DIRECTIONS —
Repeat, exactly as written, the lines of the records below from the first through the line with "Task: Open the", but none past it.

INPUT DATA —
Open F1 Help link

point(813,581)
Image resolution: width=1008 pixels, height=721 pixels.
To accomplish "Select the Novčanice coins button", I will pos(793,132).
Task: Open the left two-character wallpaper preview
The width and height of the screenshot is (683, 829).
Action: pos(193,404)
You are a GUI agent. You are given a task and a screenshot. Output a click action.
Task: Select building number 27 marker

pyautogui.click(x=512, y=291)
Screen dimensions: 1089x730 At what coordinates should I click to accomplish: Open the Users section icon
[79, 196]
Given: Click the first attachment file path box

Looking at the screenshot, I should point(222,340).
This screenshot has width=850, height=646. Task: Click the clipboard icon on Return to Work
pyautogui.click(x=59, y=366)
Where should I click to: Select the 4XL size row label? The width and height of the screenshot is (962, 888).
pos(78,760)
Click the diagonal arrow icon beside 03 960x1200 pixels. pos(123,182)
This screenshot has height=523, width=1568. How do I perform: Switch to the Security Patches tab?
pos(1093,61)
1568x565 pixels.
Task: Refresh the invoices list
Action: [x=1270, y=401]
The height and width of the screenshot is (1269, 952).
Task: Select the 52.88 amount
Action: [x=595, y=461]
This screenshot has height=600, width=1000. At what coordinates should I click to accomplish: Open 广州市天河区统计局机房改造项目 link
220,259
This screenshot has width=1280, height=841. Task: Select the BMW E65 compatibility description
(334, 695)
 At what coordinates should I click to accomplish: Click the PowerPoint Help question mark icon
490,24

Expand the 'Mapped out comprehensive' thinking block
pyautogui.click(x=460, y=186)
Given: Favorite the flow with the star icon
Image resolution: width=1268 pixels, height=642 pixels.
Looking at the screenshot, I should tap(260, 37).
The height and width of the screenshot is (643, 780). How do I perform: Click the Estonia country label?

SOLUTION TO THE EXERCISE —
Open F1 Help link

point(813,581)
Image resolution: width=1008 pixels, height=721 pixels.
To accomplish "Select the Novčanice coins button", I will pos(793,132).
Task: Open the left two-character wallpaper preview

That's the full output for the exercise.